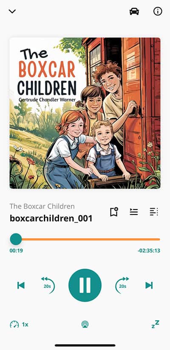The height and width of the screenshot is (350, 170).
Task: Open the playback queue list icon
Action: pos(134,212)
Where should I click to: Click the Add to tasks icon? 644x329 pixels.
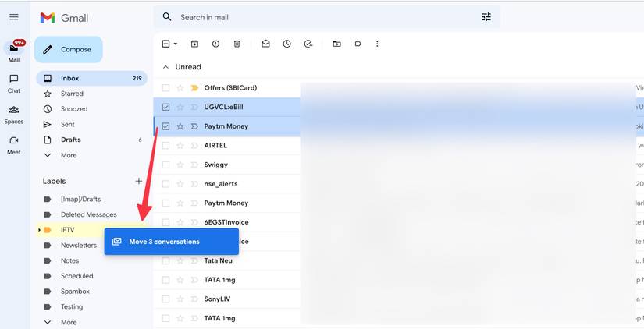tap(308, 44)
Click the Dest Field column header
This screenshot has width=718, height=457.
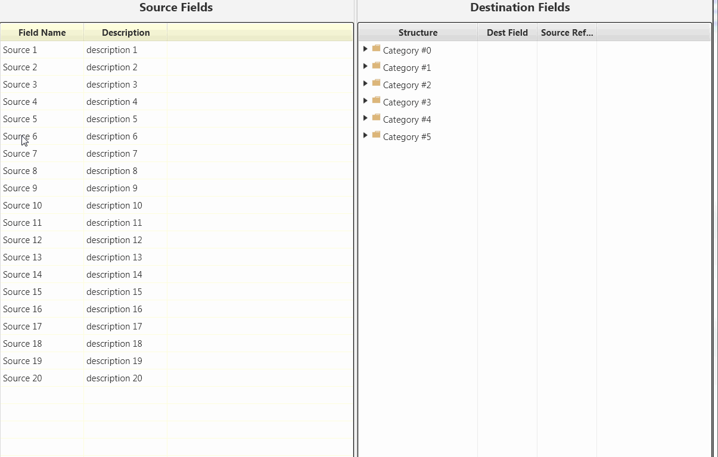[x=507, y=33]
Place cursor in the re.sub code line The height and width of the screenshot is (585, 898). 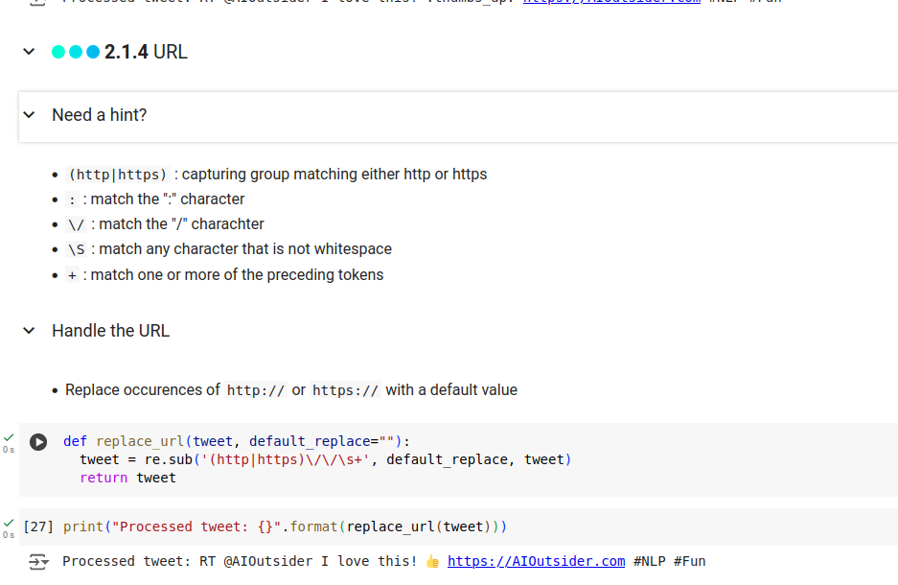pyautogui.click(x=325, y=459)
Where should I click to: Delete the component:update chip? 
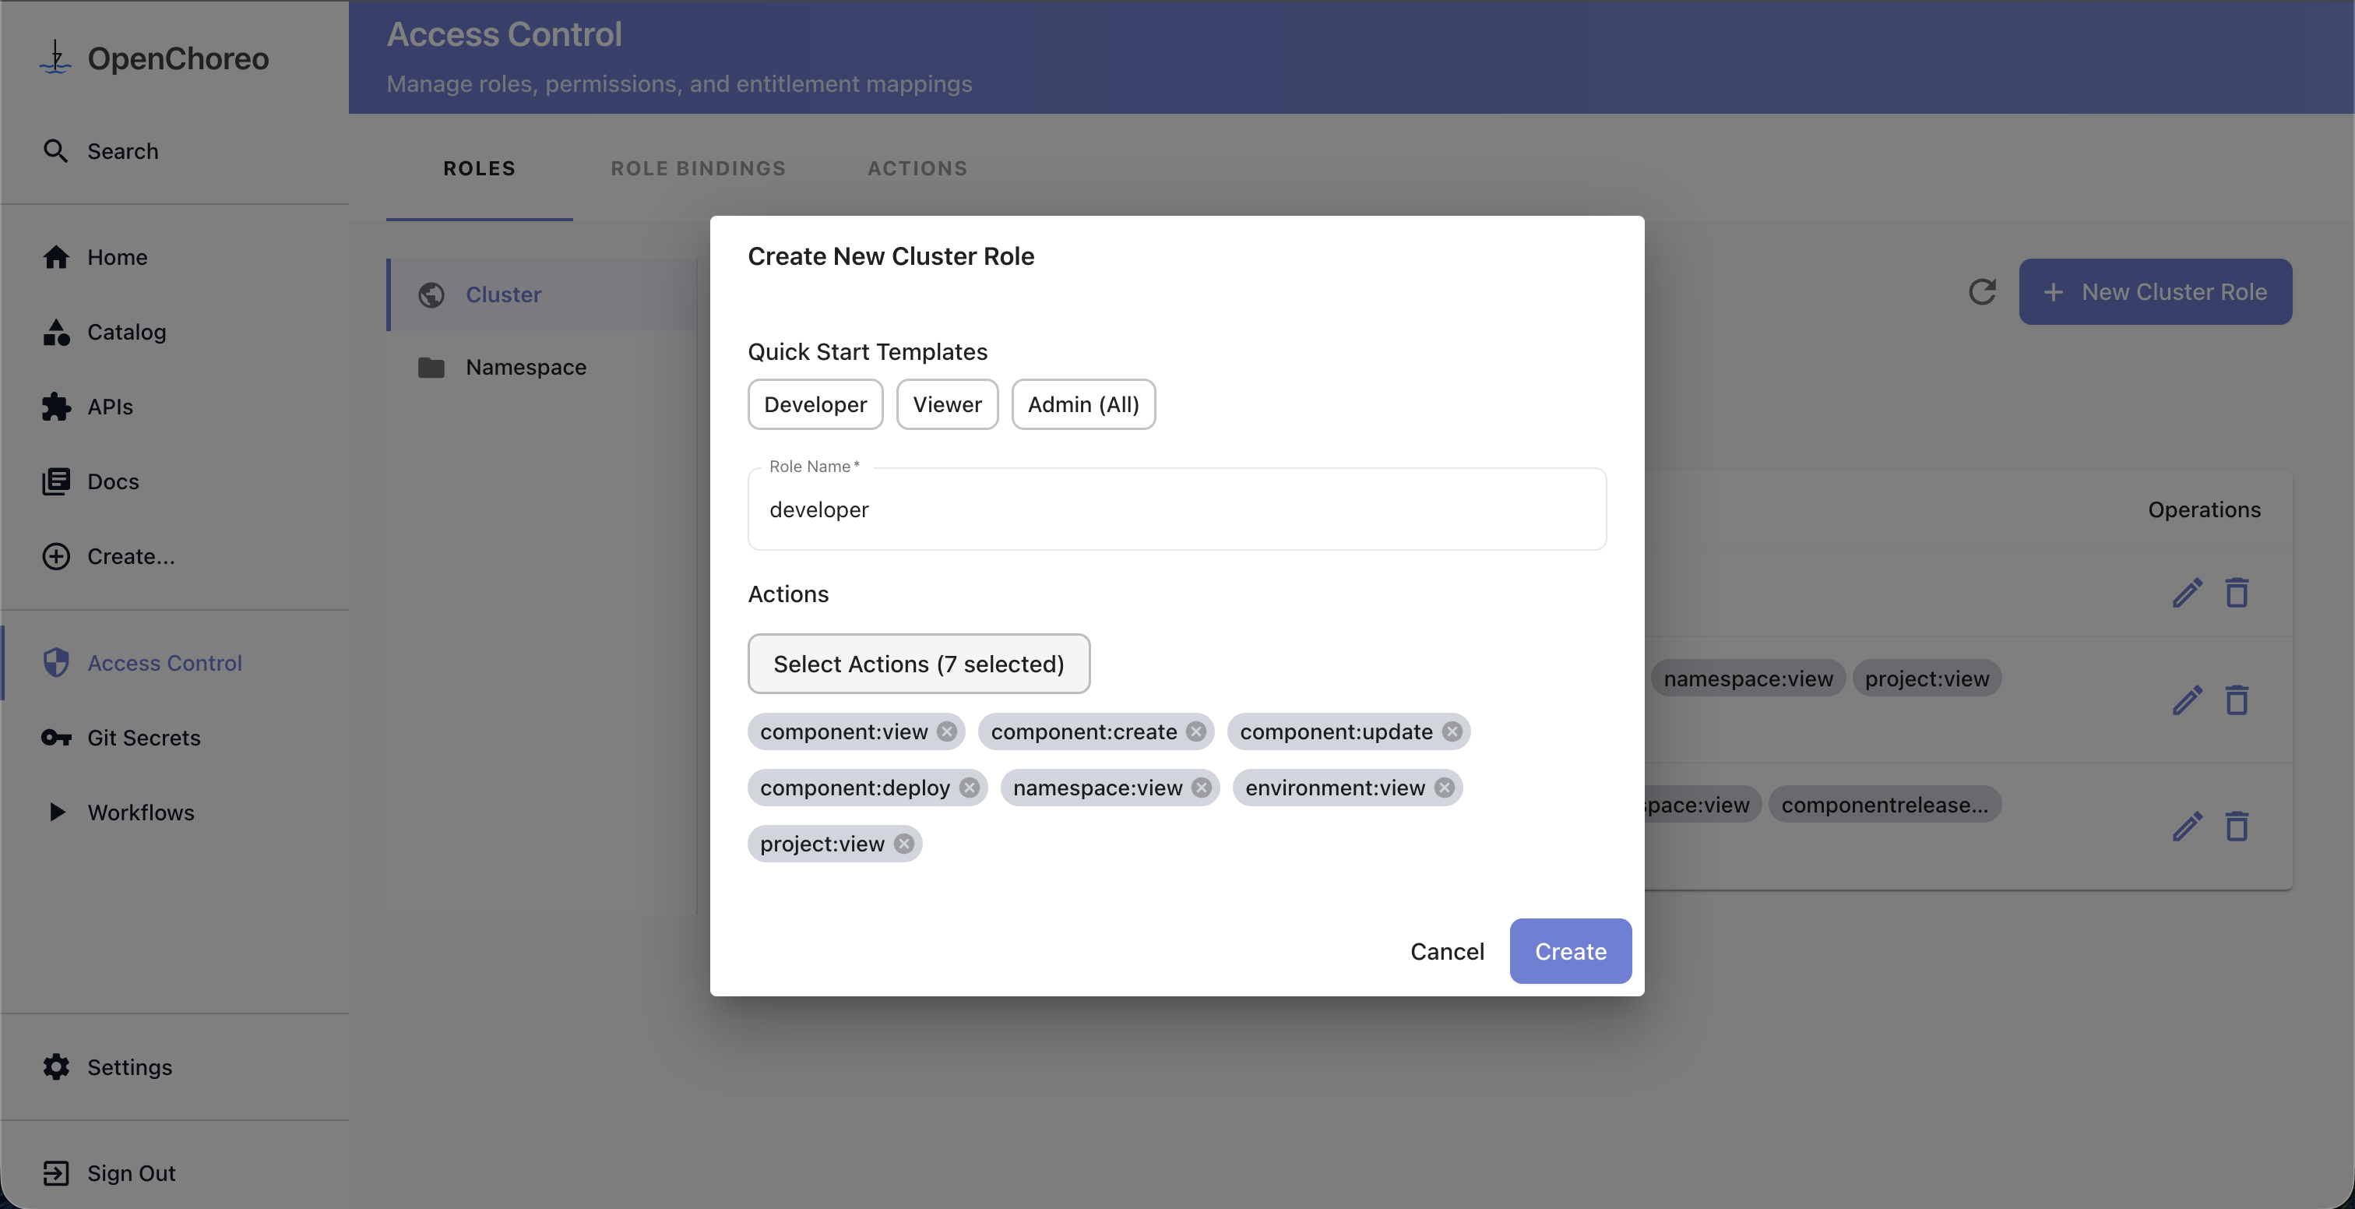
·····
* [WHAT YOU ARE ASKED TO DO] Return every line of the material that contains the word "icon".

* [RESPONSE FOR THIS EXERCISE]
Task: Open the playback queue list icon
Where should I click to: Click the Add to tasks icon? 644x329 pixels.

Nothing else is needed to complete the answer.